Sandalwood is an aromatic wood prized throughout East Asia for its use in architecture, sculpture, and incense since at least the 8th century. It was among the major luxury trade goods imported from Southeast Asia, and in the 18th-19th centuries from the Pacific Islands via European and American traders.

One large piece of sandalwood, known as the ranjatai, was held in the Imperial Shôsôin treasury since the 8th century. Pieces were broken off from time to time for use by the Imperial Household or members of the Imperial family. Ashikaga Yoshimasa and Oda Nobunaga were the only figures outside of the Imperial family to be granted access to pieces of this famous and treasured ancient piece of incense wood.[1]

In the Edo period, sandalwood was imported via the Chinese in Nagasaki, among other sources, along with other luxury goods such as tortoiseshell and ivory. Meanwhile, as the trans-Pacific trade in furs from the Pacific Northwest died down in the 1810s-1820s, and as China continued to show little interest in most Western goods other than silver, American and other traders hit upon sandalwood as a product they could sell in China, thus allowing them access to the profitable China trade.
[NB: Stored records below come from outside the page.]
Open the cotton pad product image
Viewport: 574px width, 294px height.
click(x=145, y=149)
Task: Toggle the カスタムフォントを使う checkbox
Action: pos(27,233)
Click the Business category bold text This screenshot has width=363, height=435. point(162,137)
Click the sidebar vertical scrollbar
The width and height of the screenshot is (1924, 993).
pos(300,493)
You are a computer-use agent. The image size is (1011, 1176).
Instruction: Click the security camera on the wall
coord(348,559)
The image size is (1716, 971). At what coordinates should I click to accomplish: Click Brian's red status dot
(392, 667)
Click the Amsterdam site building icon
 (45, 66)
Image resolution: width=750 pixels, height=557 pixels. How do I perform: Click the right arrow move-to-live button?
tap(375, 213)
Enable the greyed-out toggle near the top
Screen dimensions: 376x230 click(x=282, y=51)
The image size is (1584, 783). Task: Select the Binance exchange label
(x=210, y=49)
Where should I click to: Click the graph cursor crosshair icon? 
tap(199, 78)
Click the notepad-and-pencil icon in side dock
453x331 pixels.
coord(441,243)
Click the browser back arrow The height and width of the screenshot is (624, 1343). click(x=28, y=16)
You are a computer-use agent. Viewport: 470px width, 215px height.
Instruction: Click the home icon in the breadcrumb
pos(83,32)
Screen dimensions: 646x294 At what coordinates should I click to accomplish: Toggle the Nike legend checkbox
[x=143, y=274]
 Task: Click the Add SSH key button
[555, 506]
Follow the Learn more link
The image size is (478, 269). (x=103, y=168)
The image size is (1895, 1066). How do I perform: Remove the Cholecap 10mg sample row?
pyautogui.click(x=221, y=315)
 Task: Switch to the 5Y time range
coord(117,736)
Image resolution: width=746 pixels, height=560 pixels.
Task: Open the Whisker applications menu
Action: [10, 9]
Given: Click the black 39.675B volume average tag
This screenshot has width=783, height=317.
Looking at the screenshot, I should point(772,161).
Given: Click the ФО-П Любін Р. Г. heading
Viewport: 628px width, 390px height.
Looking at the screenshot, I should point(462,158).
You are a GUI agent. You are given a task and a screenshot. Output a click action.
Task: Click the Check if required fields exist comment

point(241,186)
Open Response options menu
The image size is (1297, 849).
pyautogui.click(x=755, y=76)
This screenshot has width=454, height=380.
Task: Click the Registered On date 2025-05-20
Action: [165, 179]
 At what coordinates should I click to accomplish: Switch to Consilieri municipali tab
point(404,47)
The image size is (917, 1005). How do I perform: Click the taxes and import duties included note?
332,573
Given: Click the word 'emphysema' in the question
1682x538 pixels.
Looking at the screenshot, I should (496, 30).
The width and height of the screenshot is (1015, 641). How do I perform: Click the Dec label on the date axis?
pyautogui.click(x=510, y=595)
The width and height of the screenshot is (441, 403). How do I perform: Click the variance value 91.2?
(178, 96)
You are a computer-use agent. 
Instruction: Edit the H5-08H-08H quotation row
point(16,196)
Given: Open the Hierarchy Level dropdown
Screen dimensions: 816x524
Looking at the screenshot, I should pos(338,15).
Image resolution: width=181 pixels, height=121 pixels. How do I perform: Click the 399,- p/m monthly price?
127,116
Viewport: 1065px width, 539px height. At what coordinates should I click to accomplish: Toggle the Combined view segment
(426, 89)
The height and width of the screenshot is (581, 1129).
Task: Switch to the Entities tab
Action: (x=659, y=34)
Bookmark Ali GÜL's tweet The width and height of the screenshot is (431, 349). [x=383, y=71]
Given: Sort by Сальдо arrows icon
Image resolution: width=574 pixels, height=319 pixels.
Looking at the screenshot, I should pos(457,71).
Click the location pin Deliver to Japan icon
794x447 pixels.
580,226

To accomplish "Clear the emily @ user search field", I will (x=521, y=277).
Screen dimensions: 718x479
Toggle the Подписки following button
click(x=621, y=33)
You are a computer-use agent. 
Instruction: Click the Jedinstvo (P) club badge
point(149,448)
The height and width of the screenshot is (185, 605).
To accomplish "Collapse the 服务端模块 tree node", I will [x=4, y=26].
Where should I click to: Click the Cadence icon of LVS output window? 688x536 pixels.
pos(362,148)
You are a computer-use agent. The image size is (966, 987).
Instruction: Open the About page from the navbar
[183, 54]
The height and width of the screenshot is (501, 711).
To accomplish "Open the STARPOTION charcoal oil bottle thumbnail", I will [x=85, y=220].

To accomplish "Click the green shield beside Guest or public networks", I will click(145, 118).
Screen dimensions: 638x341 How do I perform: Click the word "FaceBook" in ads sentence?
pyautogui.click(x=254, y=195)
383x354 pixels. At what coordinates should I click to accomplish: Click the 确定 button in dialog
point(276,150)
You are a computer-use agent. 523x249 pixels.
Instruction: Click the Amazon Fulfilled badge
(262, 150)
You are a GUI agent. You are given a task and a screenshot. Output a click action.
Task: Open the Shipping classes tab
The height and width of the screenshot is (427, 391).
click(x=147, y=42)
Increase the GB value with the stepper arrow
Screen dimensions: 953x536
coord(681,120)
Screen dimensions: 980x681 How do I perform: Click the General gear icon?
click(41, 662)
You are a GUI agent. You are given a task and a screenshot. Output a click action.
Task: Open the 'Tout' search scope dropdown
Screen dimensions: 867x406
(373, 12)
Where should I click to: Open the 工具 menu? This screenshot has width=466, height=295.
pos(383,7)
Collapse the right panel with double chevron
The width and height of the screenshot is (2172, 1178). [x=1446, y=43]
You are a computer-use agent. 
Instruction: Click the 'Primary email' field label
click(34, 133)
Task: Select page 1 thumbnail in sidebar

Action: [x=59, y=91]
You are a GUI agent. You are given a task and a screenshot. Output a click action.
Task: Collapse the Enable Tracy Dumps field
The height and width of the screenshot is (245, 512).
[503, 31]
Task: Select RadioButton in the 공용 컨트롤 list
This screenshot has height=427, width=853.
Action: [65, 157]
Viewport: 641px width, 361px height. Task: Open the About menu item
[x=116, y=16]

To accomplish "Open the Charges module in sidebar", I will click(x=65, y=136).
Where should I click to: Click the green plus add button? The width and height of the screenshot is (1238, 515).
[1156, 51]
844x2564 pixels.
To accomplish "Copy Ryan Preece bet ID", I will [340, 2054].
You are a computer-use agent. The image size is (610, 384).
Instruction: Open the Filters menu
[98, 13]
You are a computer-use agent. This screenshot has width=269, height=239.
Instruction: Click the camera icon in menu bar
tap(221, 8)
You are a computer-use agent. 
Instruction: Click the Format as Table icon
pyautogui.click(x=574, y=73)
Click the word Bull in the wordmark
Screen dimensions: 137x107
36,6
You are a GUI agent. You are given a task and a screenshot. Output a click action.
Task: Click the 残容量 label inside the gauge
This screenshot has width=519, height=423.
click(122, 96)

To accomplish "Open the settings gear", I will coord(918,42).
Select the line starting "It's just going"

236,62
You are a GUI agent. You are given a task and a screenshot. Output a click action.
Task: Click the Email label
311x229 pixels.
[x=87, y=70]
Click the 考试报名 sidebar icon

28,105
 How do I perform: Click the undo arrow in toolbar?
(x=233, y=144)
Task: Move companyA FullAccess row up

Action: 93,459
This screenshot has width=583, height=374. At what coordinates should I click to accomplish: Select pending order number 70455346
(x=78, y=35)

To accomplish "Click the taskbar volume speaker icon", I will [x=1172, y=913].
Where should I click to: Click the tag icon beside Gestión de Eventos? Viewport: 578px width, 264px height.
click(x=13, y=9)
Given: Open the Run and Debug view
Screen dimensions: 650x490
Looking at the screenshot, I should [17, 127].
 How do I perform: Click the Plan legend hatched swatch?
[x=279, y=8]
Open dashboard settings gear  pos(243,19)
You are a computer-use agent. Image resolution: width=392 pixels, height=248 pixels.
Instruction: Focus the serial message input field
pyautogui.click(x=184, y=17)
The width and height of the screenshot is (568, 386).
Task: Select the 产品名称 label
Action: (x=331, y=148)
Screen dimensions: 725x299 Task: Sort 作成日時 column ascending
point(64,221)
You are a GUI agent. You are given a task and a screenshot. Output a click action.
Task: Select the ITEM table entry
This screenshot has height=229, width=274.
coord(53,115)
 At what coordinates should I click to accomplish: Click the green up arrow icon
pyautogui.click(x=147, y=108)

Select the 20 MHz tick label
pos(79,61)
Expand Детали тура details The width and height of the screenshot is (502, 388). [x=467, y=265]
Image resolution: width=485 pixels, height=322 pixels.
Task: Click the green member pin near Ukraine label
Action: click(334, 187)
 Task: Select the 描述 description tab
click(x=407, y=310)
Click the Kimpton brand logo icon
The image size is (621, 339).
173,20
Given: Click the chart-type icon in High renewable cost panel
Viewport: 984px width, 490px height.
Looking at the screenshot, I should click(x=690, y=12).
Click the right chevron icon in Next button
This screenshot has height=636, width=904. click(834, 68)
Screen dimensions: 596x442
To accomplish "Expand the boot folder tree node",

American and other Western merchant ships thus began trading in sandalwood from Hawaii, Fiji, the New Hebrides, and elsewhere in the Pacific, selling European and Chinese luxury goods to Pacific chiefs and others in exchange. Sandalwood quickly became one of the most prominent and influential trade goods for many Pacific Island economies, hitting its peak in the 1820s.

References

  • Marsall Sahlins, "Cosmologies of Capitalism," Nicholas Dirks and Sherry Ortner et al. (eds.), Culture/power/history: a reader in contemporary social theory, Princeton University Press (1993), 431-433.
  1. Morgan Pitelka, Spectacular Accumulation, University of Hawaii Press (2016), 45-46, 183n14.